Dataset items:
^^^^

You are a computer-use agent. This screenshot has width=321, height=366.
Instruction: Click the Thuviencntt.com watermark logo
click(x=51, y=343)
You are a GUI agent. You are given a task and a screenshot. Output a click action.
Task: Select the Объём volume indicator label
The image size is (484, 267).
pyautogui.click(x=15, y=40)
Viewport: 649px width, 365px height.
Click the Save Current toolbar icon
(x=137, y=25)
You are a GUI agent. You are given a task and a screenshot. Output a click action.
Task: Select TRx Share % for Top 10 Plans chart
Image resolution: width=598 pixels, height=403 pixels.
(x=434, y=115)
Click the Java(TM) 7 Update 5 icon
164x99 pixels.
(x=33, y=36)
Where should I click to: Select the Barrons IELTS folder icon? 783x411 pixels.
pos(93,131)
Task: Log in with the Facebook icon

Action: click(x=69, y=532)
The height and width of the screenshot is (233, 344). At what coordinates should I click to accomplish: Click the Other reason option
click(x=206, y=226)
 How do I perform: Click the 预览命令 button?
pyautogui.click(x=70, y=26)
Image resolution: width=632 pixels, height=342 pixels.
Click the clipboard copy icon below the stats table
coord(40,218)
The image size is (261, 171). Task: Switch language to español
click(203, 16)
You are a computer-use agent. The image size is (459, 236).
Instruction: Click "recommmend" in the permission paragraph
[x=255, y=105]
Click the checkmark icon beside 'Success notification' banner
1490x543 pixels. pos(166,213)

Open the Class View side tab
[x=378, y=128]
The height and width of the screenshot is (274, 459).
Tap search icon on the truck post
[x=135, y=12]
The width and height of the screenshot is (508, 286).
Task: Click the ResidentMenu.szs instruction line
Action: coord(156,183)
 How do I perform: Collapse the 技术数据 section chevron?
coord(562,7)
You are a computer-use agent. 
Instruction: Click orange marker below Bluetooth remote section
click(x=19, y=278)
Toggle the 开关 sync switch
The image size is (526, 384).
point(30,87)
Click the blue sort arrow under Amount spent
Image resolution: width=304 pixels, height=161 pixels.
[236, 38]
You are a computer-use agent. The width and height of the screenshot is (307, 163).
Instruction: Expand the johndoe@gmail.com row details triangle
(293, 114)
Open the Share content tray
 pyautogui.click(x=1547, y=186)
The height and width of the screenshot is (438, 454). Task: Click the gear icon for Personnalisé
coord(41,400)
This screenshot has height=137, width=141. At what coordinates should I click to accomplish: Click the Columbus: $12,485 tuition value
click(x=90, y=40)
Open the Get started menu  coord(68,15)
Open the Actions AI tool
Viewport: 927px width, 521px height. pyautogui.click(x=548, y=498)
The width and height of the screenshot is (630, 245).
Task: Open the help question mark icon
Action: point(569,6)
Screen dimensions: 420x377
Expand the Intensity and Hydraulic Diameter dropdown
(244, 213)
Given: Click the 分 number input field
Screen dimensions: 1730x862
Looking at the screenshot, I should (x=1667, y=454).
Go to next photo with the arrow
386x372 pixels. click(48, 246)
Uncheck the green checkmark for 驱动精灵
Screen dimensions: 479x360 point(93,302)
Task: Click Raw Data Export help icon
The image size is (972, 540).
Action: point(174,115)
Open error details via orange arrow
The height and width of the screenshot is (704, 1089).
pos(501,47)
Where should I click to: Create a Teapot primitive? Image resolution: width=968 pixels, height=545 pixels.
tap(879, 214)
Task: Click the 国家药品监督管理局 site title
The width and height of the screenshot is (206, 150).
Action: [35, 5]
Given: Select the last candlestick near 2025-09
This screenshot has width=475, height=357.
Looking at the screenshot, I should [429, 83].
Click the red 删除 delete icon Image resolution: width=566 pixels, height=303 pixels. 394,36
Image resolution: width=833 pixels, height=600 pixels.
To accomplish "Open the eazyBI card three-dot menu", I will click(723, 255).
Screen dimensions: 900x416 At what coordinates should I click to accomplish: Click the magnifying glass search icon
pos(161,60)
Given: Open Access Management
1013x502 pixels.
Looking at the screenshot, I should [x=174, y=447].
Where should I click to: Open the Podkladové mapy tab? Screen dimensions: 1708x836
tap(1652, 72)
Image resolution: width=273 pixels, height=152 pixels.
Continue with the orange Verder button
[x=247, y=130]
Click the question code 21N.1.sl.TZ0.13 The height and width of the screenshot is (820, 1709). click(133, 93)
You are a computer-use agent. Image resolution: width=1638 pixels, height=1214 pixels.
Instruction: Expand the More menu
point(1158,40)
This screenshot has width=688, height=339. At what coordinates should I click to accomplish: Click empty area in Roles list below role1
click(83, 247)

^^^^

▶ [YOUR GOAL]: Rewrite the dataset items above as a numbered list, dropping any blank lines. Cover every entry.

▶ [RESPONSE TO THE EXERCISE]:
1. You are a computer-use agent. This screenshot has width=321, height=366.
2. Instruction: Click the Thuviencntt.com watermark logo
3. click(x=51, y=343)
4. You are a GUI agent. You are given a task and a screenshot. Output a click action.
5. Task: Select the Объём volume indicator label
6. The image size is (484, 267).
7. pyautogui.click(x=15, y=40)
8. Viewport: 649px width, 365px height.
9. Click the Save Current toolbar icon
10. (x=137, y=25)
11. You are a GUI agent. You are given a task and a screenshot. Output a click action.
12. Task: Select TRx Share % for Top 10 Plans chart
13. Image resolution: width=598 pixels, height=403 pixels.
14. (x=434, y=115)
15. Click the Java(TM) 7 Update 5 icon
16. 164x99 pixels.
17. (x=33, y=36)
18. Where should I click to: Select the Barrons IELTS folder icon? 783x411 pixels.
19. pos(93,131)
20. Task: Log in with the Facebook icon
21. Action: click(x=69, y=532)
22. The height and width of the screenshot is (233, 344). At what coordinates should I click to accomplish: Click the Other reason option
23. click(x=206, y=226)
24.  How do I perform: Click the 预览命令 button?
25. pyautogui.click(x=70, y=26)
26. Image resolution: width=632 pixels, height=342 pixels.
27. Click the clipboard copy icon below the stats table
28. coord(40,218)
29. The image size is (261, 171). Task: Switch language to español
30. click(203, 16)
31. You are a computer-use agent. The image size is (459, 236).
32. Instruction: Click "recommmend" in the permission paragraph
33. [x=255, y=105]
34. Click the checkmark icon beside 'Success notification' banner
35. 1490x543 pixels. pos(166,213)
36. Open the Class View side tab
37. [x=378, y=128]
38. The height and width of the screenshot is (274, 459).
39. Tap search icon on the truck post
40. [x=135, y=12]
41. The width and height of the screenshot is (508, 286).
42. Task: Click the ResidentMenu.szs instruction line
43. Action: coord(156,183)
44.  How do I perform: Collapse the 技术数据 section chevron?
45. coord(562,7)
46. You are a computer-use agent. 
47. Instruction: Click orange marker below Bluetooth remote section
48. click(x=19, y=278)
49. Toggle the 开关 sync switch
50. The image size is (526, 384).
51. point(30,87)
52. Click the blue sort arrow under Amount spent
53. Image resolution: width=304 pixels, height=161 pixels.
54. [236, 38]
55. You are a computer-use agent. The width and height of the screenshot is (307, 163).
56. Instruction: Expand the johndoe@gmail.com row details triangle
57. (293, 114)
58. Open the Share content tray
59.  pyautogui.click(x=1547, y=186)
60. The height and width of the screenshot is (438, 454). Task: Click the gear icon for Personnalisé
61. coord(41,400)
62. This screenshot has height=137, width=141. At what coordinates should I click to accomplish: Click the Columbus: $12,485 tuition value
63. click(x=90, y=40)
64. Open the Get started menu  coord(68,15)
65. Open the Actions AI tool
66. Viewport: 927px width, 521px height. pyautogui.click(x=548, y=498)
67. The width and height of the screenshot is (630, 245).
68. Task: Open the help question mark icon
69. Action: point(569,6)
70. Screen dimensions: 420x377
71. Expand the Intensity and Hydraulic Diameter dropdown
72. (244, 213)
73. Given: Click the 分 number input field
74. Screen dimensions: 1730x862
75. Looking at the screenshot, I should (x=1667, y=454).
76. Go to next photo with the arrow
77. 386x372 pixels. click(48, 246)
78. Uncheck the green checkmark for 驱动精灵
79. Screen dimensions: 479x360 point(93,302)
80. Task: Click Raw Data Export help icon
81. The image size is (972, 540).
82. Action: point(174,115)
83. Open error details via orange arrow
84. The height and width of the screenshot is (704, 1089).
85. pos(501,47)
86. Where should I click to: Create a Teapot primitive? Image resolution: width=968 pixels, height=545 pixels.
87. tap(879, 214)
88. Task: Click the 国家药品监督管理局 site title
89. The width and height of the screenshot is (206, 150).
90. Action: [35, 5]
91. Given: Select the last candlestick near 2025-09
92. This screenshot has width=475, height=357.
93. Looking at the screenshot, I should [429, 83].
94. Click the red 删除 delete icon Image resolution: width=566 pixels, height=303 pixels. 394,36
95. Image resolution: width=833 pixels, height=600 pixels.
96. To accomplish "Open the eazyBI card three-dot menu", I will click(723, 255).
97. Screen dimensions: 900x416 At what coordinates should I click to accomplish: Click the magnifying glass search icon
98. pos(161,60)
99. Given: Open Access Management
100. 1013x502 pixels.
101. Looking at the screenshot, I should [x=174, y=447].
102. Where should I click to: Open the Podkladové mapy tab? Screen dimensions: 1708x836
103. tap(1652, 72)
104. Image resolution: width=273 pixels, height=152 pixels.
105. Continue with the orange Verder button
106. [x=247, y=130]
107. Click the question code 21N.1.sl.TZ0.13 The height and width of the screenshot is (820, 1709). click(133, 93)
108. You are a computer-use agent. Image resolution: width=1638 pixels, height=1214 pixels.
109. Instruction: Expand the More menu
110. point(1158,40)
111. This screenshot has width=688, height=339. At what coordinates should I click to accomplish: Click empty area in Roles list below role1
112. click(83, 247)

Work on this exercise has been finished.